Während die „Global Sumud Flotilla“, die von Barcelona aus aufbrach, mit Persönlichkeiten wie Greta Thunberg internationale Schlagzeilen macht, bereitet sich eine ebenso wichtige Komponente dieser historischen Initiative in Nordafrika vor. Algerien und Tunesien profilieren sich als Speerspitze des afrikanischen Beitrags zu dieser beispiellosen maritimen Mobilisierung zur Durchbrechung der israelischen Blockade von Gaza – in einem Kontext, in dem Marokko aufgrund seiner Normalisierung mit Israel abwesend bleibt.

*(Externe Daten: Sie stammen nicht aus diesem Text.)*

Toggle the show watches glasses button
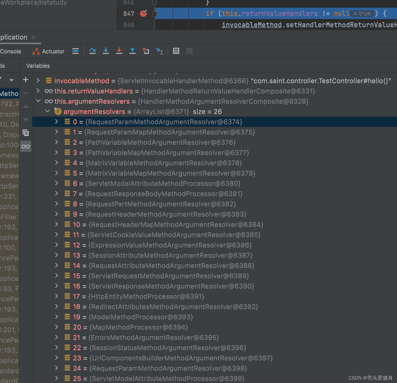Viewport: 397px width, 383px height. coord(26,147)
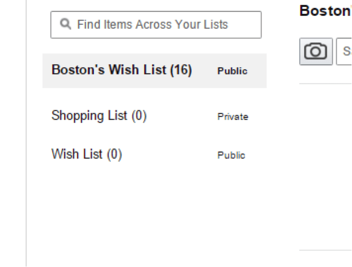Open the Shopping List entry

click(x=99, y=116)
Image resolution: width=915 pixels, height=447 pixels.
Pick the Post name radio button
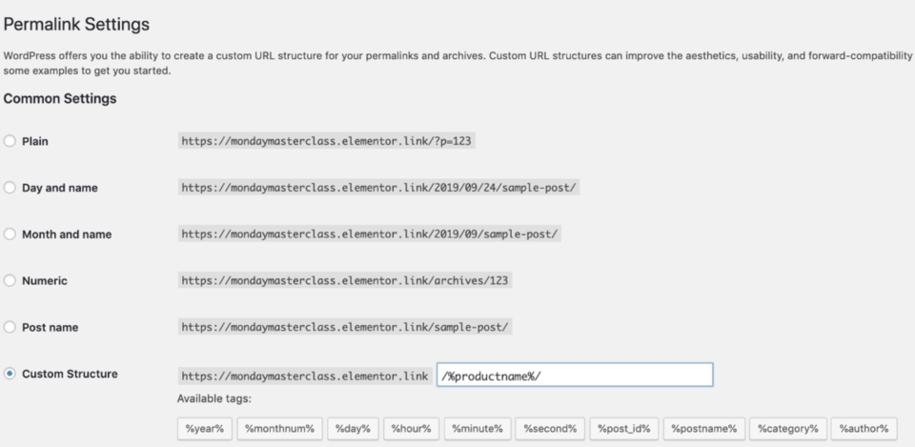(x=10, y=327)
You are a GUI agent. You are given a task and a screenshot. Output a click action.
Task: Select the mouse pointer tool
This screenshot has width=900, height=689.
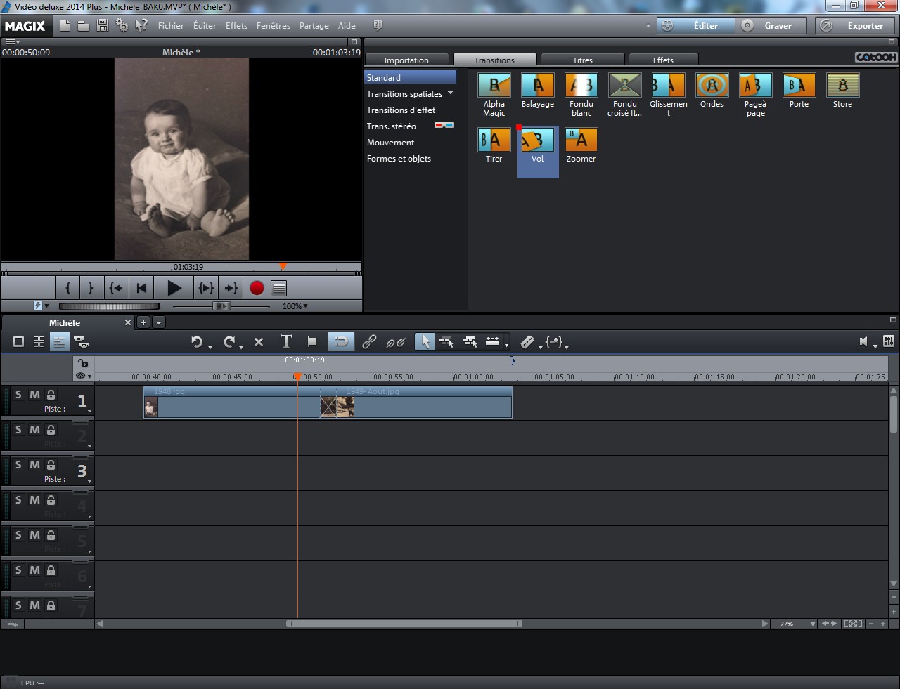click(x=425, y=342)
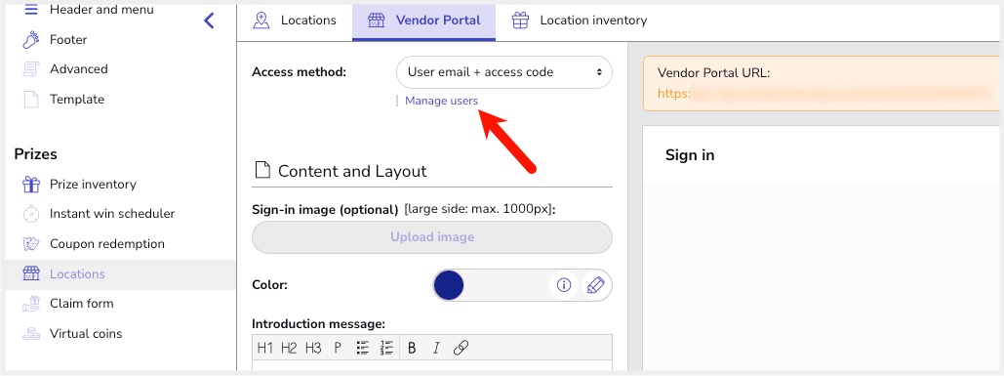Apply bold formatting in the editor
The image size is (1004, 376).
[x=412, y=348]
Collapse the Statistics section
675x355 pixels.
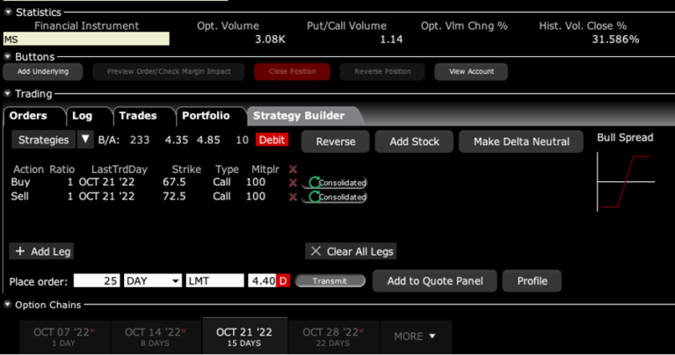coord(9,12)
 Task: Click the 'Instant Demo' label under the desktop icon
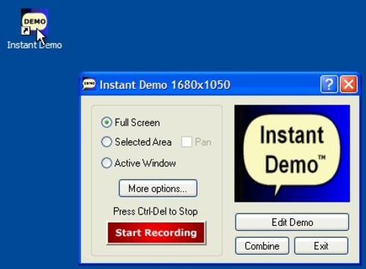click(x=34, y=45)
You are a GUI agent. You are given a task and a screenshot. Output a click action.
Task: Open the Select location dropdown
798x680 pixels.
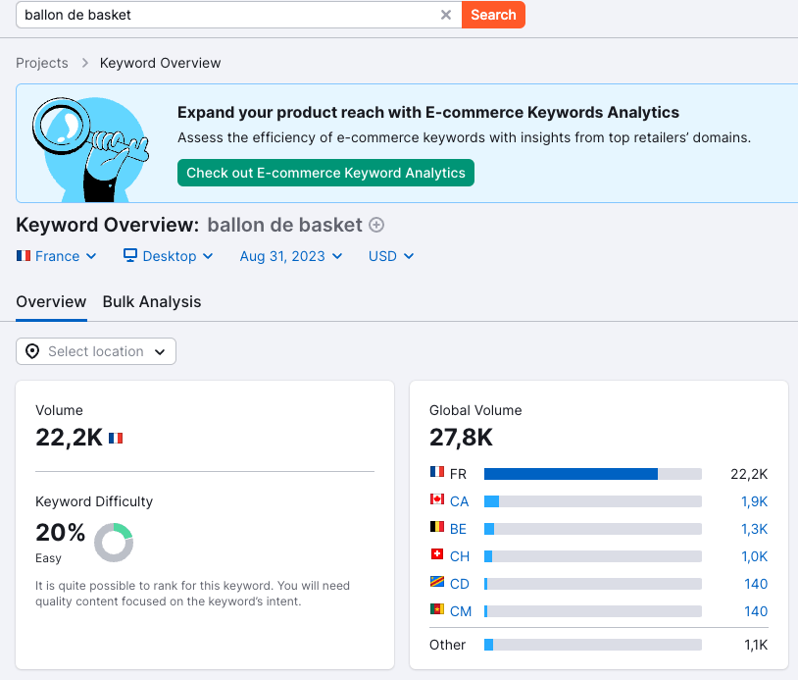click(x=96, y=351)
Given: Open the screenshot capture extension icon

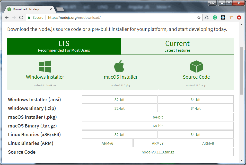Looking at the screenshot, I should click(223, 17).
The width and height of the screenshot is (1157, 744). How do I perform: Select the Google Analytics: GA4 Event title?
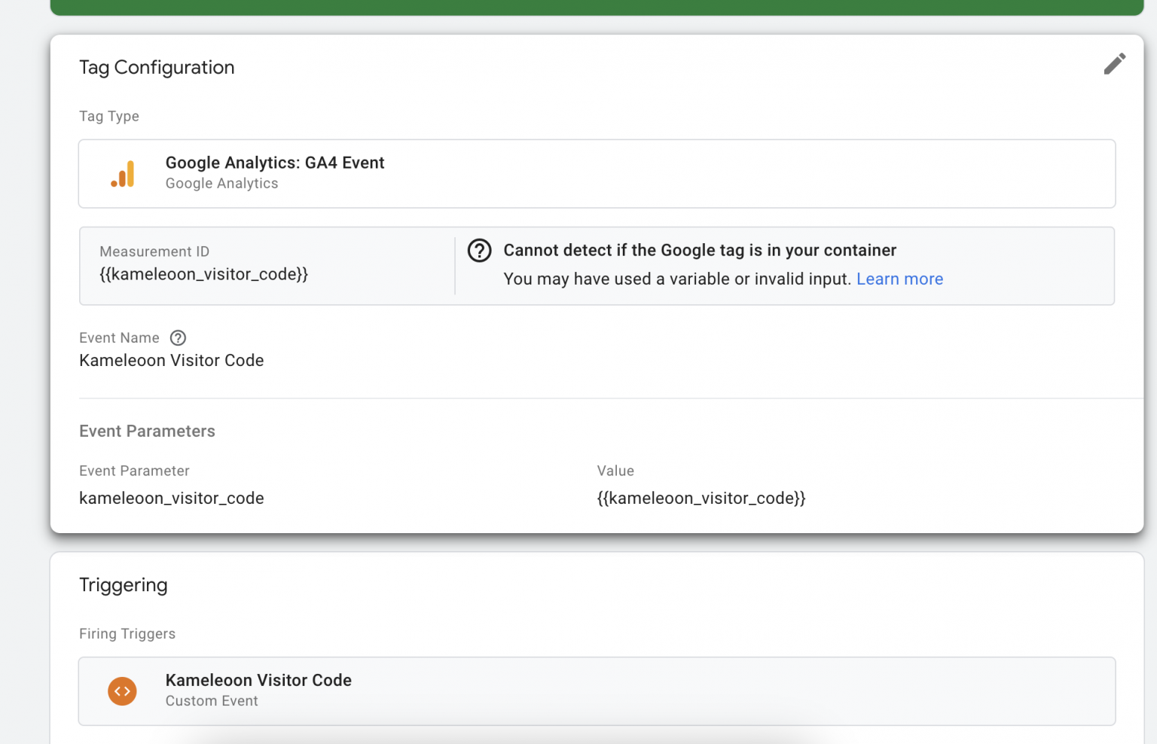click(274, 163)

Tunesien, die afrikanische Startplattform
Am 4. September 2025 sollte die „Maghrebinische Widerstandsflottille“ von den tunesischen Küsten aus in See stechen, um sich den aus Europa kommenden Schiffen anzuschließen. Diese afrikanische Initiative ist Teil der größeren „Global Sumud Flotilla“, die als der bislang größte Versuch gilt, die Blockade des Gazastreifens zu durchbrechen.
Ghassen Henchiri, Mitglied der tunesischen Koordination für Gemeinsames Handeln für Palästina, kündigte an, dass rund 300 Tunesier an dieser maghrebinischen Flottille „Sumud zum Bruch der Gaza-Blockade“ teilnehmen würden. Diese Mobilisierung baut auf der organisatorischen Infrastruktur auf, die bereits bei der früheren „Sumud-Karawane“ zu Land im Juni zum Einsatz kam, die versuchte, Gaza über Libyen auf dem Landweg zu erreichen.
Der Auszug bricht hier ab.